America is being grieved. Past tense, almost. The idea of it. The thing it represented to people who had nothing else to believe in, who came here with everything they owned in a single bag because they had heard, somehow, across an ocean, that this was the place where decency was written into the walls. That idea is not resting. It is not suspended. It is being buried, in real time, with 7,450 likes before dinner.
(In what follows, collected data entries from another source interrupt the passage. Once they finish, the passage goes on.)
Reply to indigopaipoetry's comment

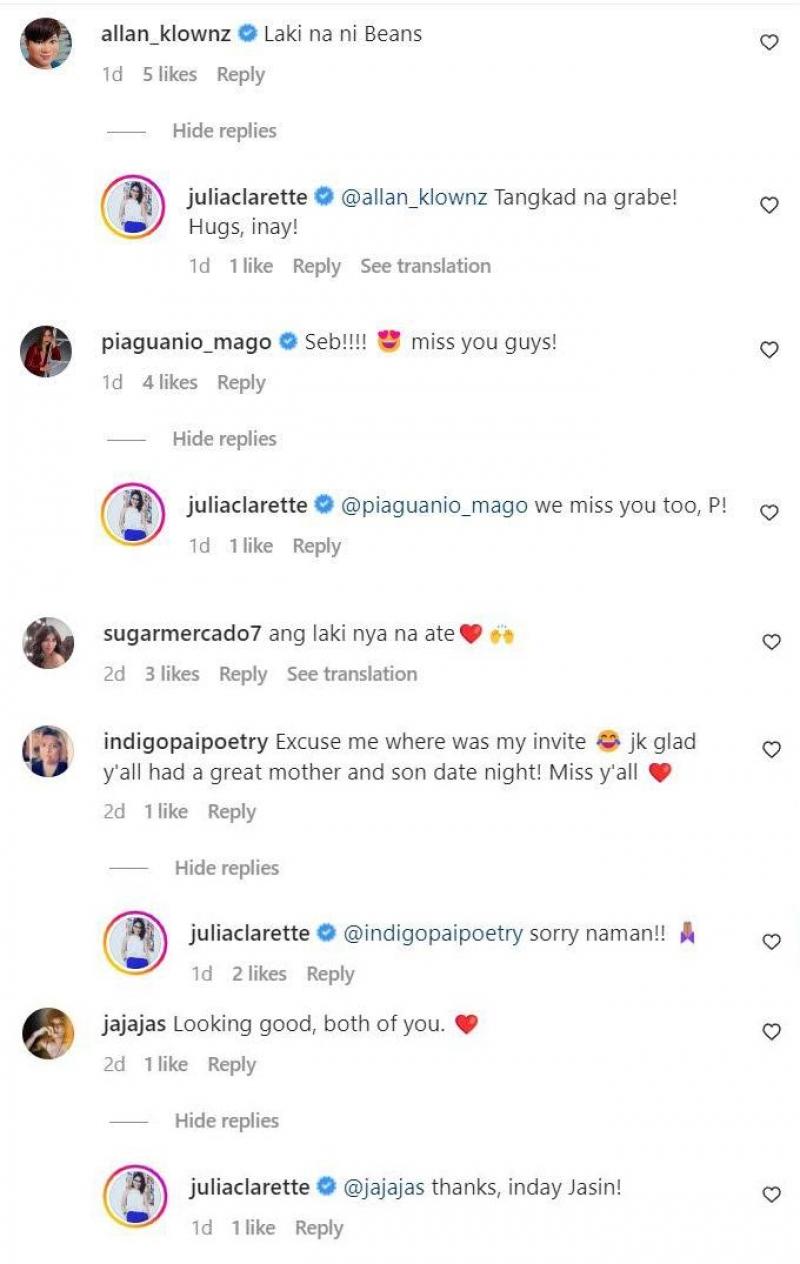click(233, 811)
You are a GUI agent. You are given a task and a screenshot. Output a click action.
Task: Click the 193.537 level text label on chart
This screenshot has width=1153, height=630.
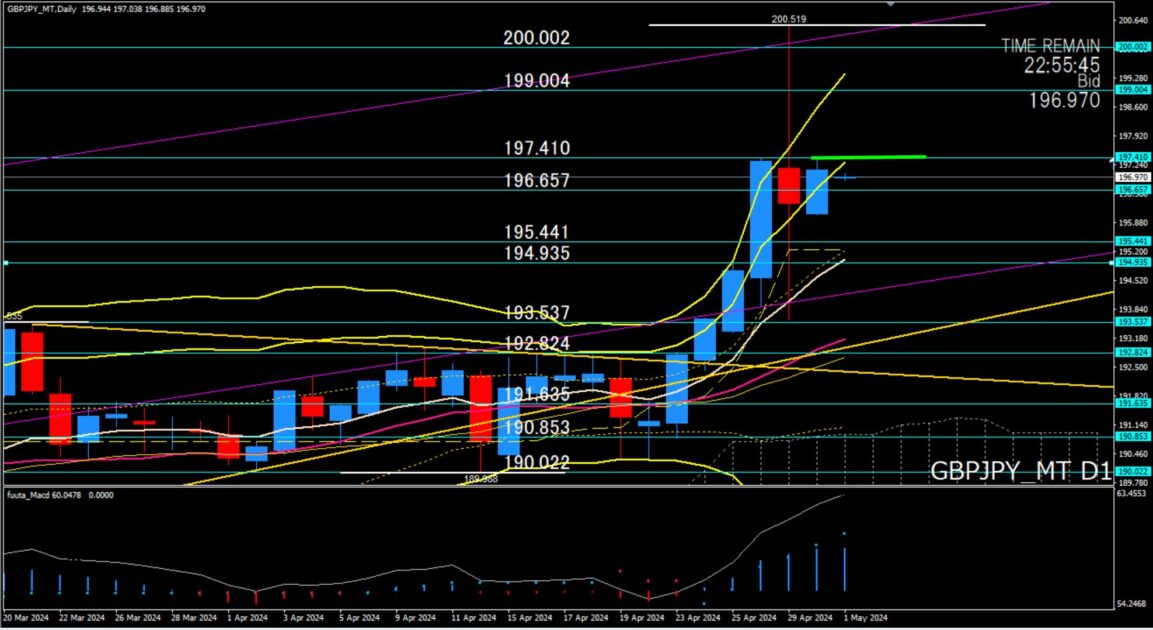click(536, 313)
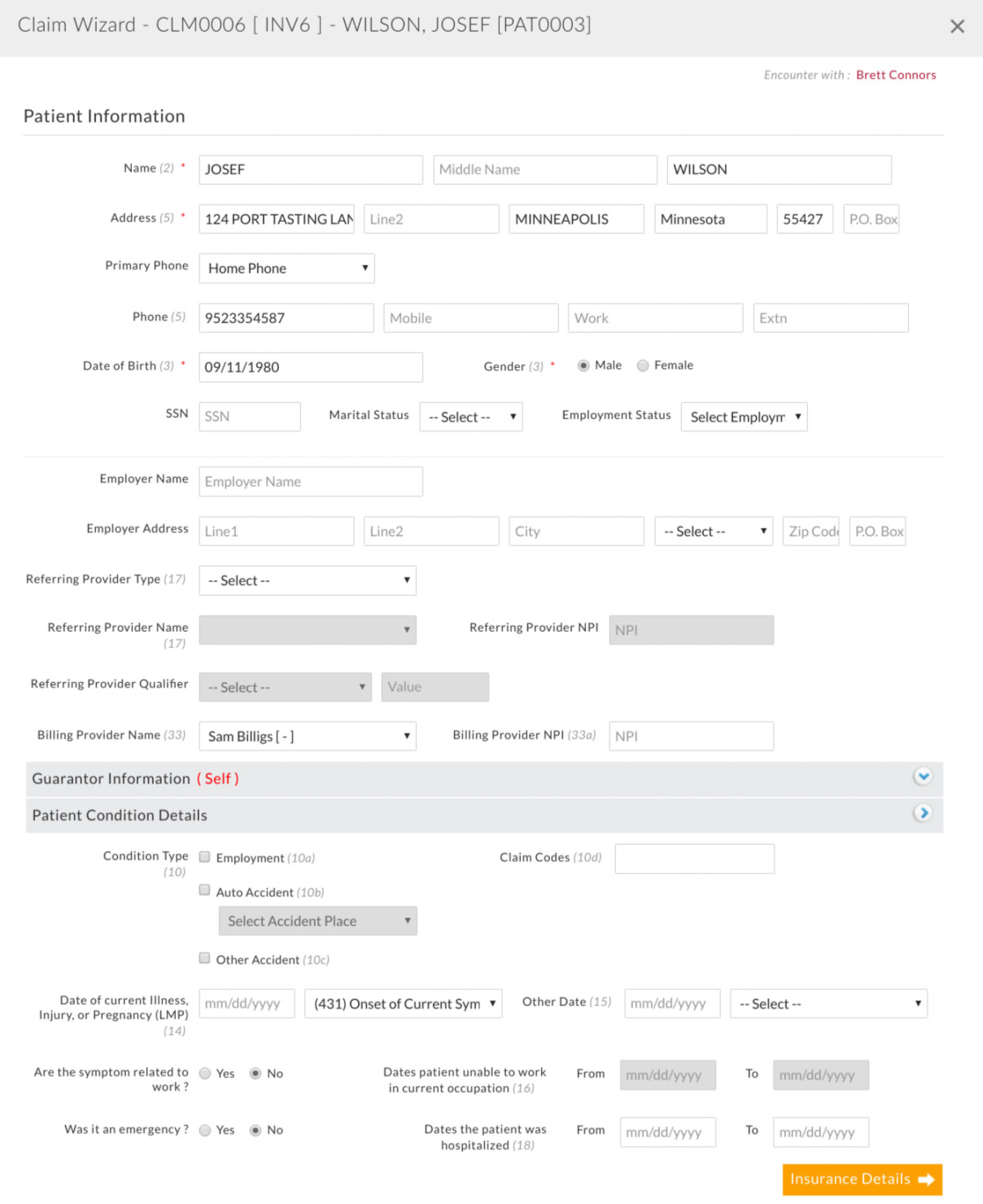Open the Primary Phone dropdown

(x=286, y=269)
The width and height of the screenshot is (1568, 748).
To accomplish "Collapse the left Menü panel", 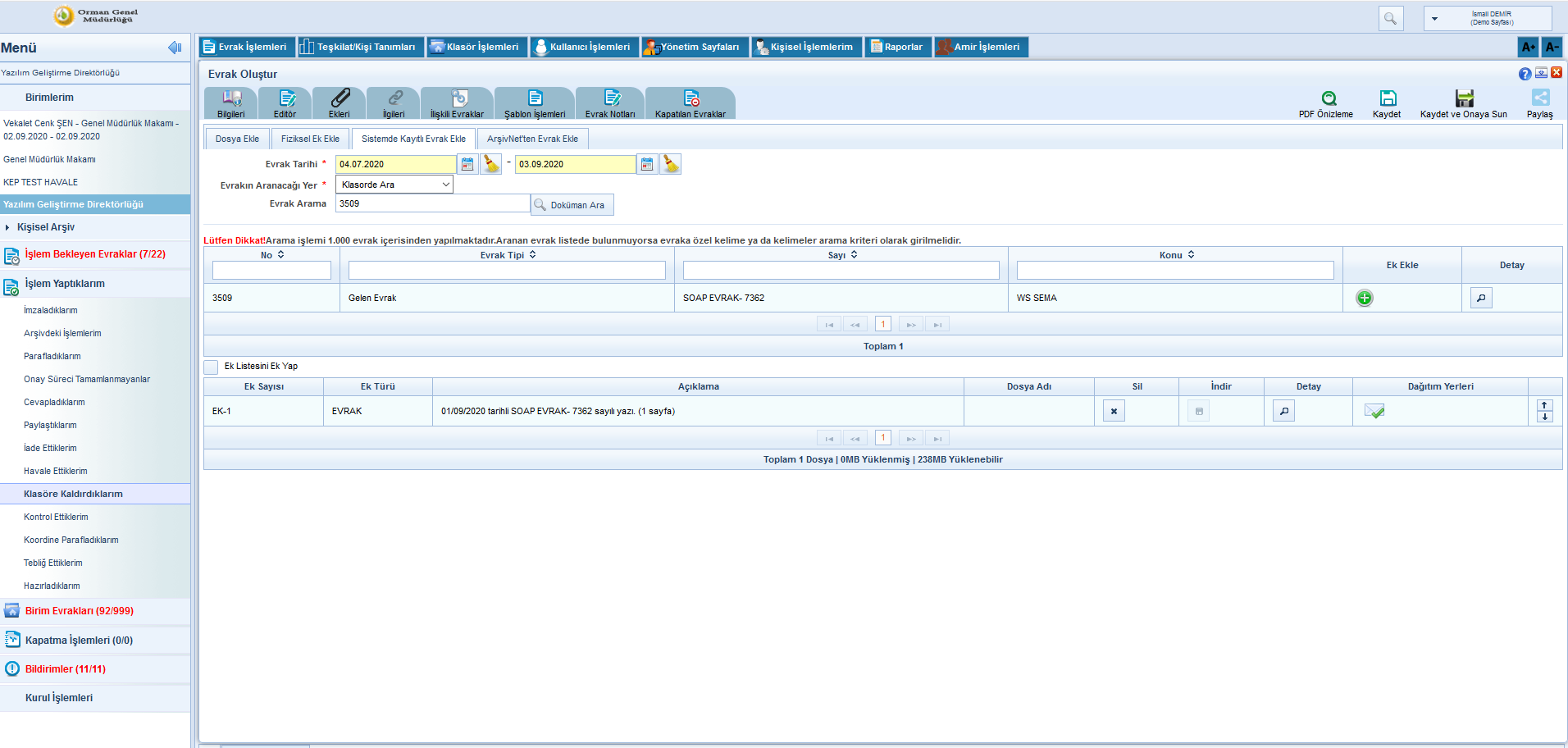I will [175, 48].
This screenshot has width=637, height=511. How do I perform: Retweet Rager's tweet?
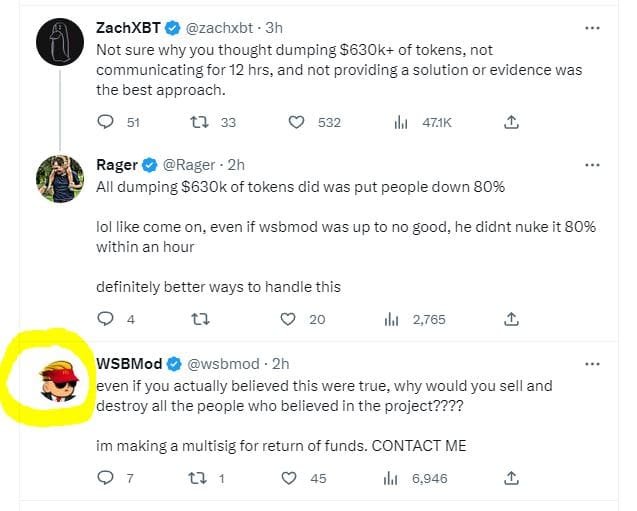[201, 319]
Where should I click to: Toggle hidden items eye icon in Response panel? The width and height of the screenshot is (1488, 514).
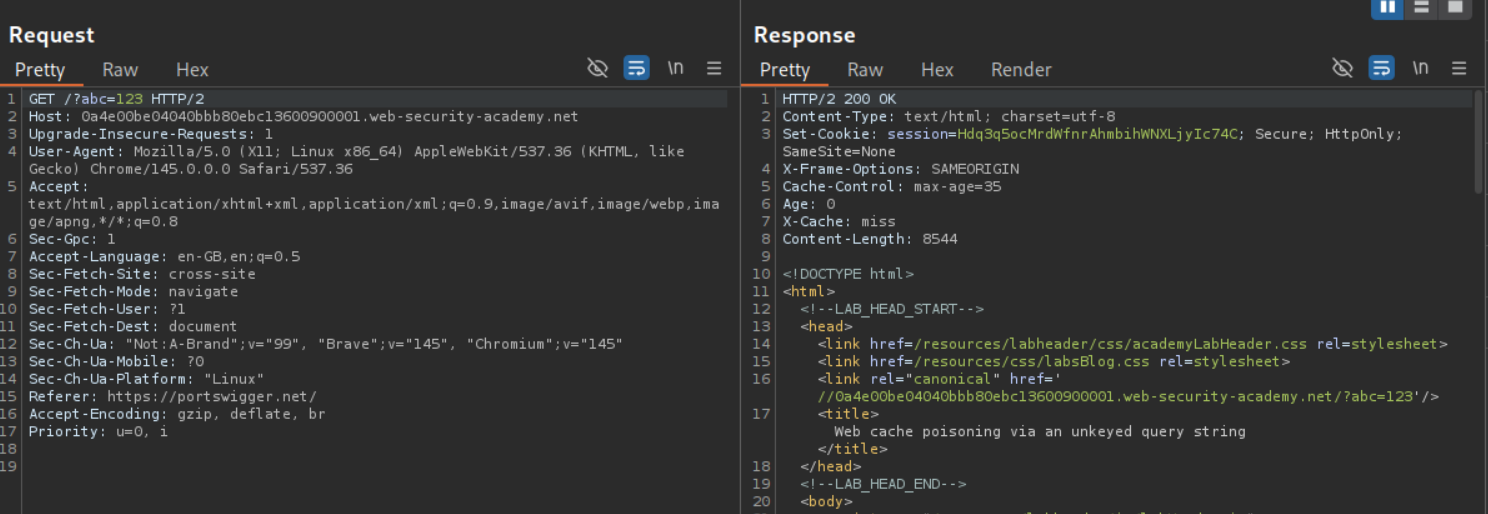tap(1342, 68)
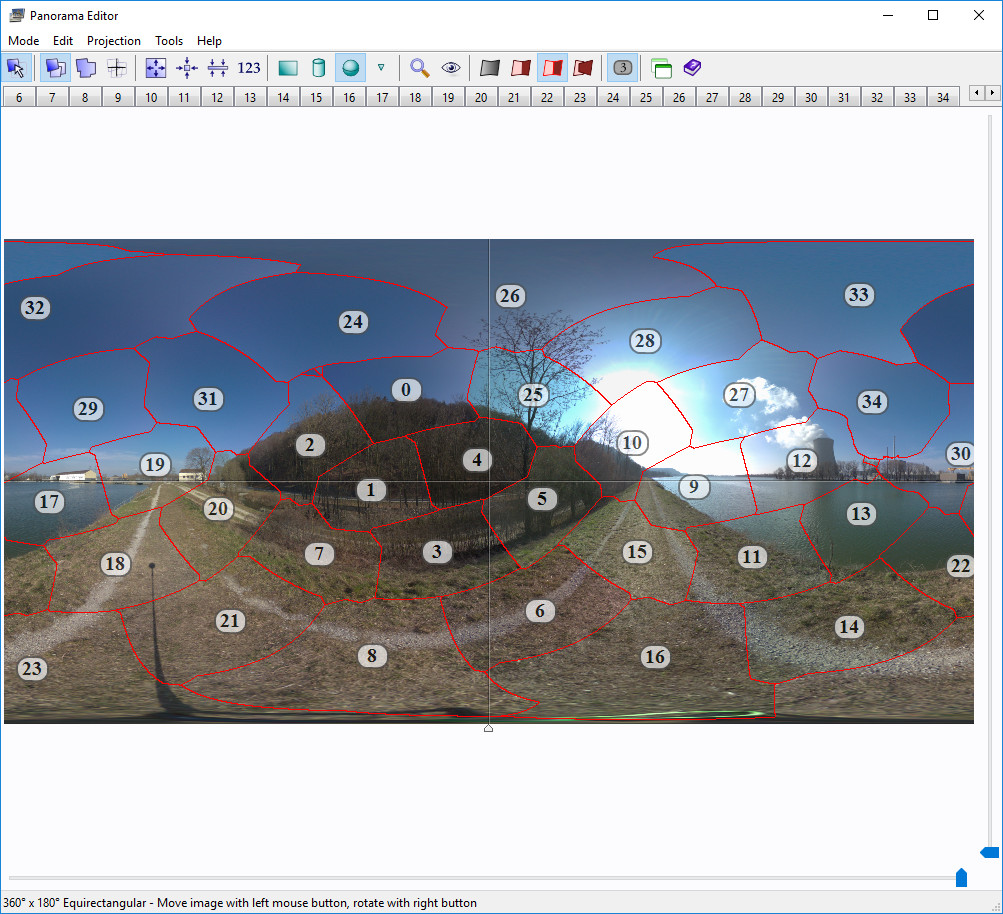This screenshot has height=914, width=1003.
Task: Open the Projection menu
Action: (114, 41)
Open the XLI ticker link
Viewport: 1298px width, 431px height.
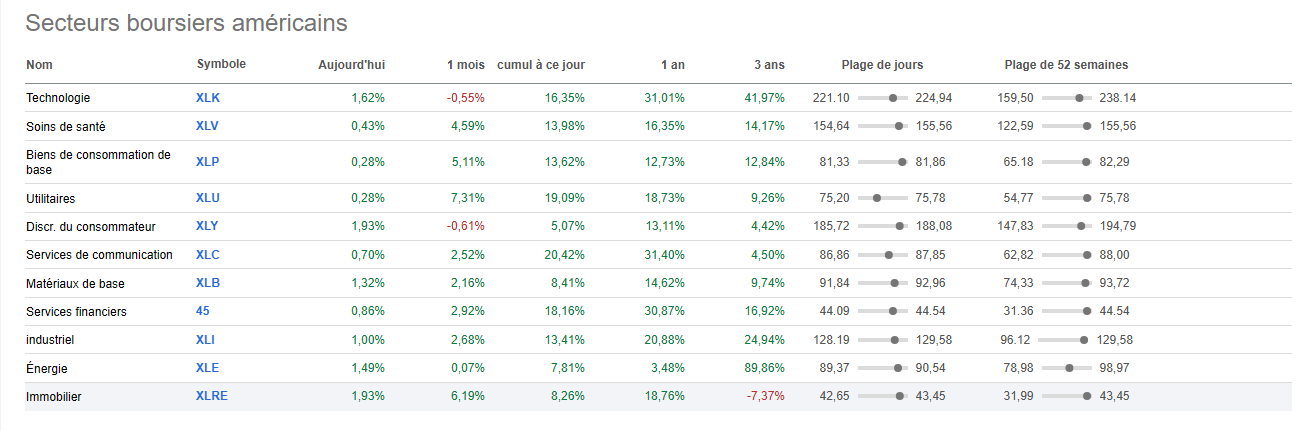click(205, 340)
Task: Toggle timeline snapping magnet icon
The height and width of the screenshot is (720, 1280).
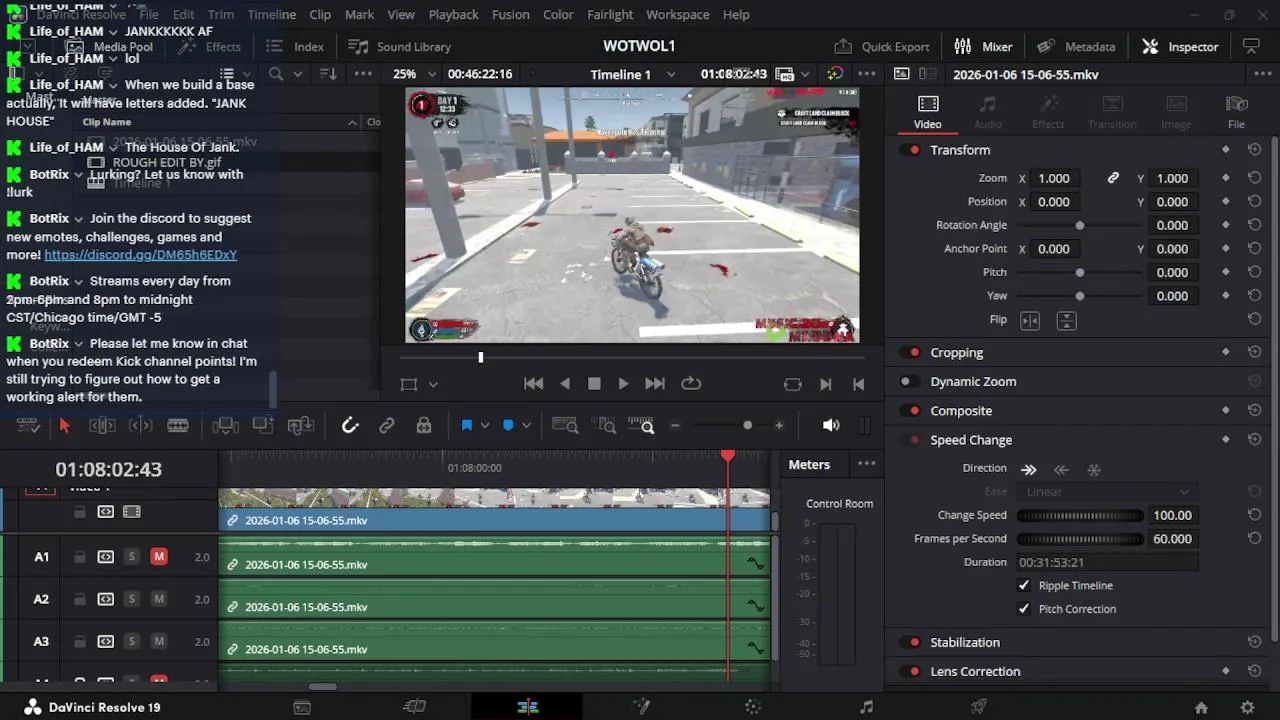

And the church said nothing.
Seventy million people have decided that this man, this specific man who has cheated everyone he has ever made a promise to, who has mocked the disabled and the dead and the grieving, who celebrated tonight while a family wept, is an instrument of God. The pastors who made that bargain did not just trade away their credibility. They traded away the thing that made them worth listening to in the first place. The cross they carry now is a costume. The faith they preach is a loyalty oath with scripture attached. When the history of American Christianity is written, this will be the chapter they skip at seminary.
Now I want to talk about the men who stand next to him.
Because this is the part that actually breaks my heart.
JD Vance is not a bad man. I have to say that, because it is true, and because the truth matters even now, especially now. Marco Rubio is not a bad man. Lindsey Graham is not a bad man. They are idiots, but not bad, as in BAD! These are men with mothers who raised them and children who love them and friends who remember who they were before all of this. They are not monsters. Monsters are simple. Monsters do not cost you anything emotionally because there is nothing in them to mourn.
These men are something more painful than monsters.
They are men who knew better, and know better still, and will get up tomorrow and do it again.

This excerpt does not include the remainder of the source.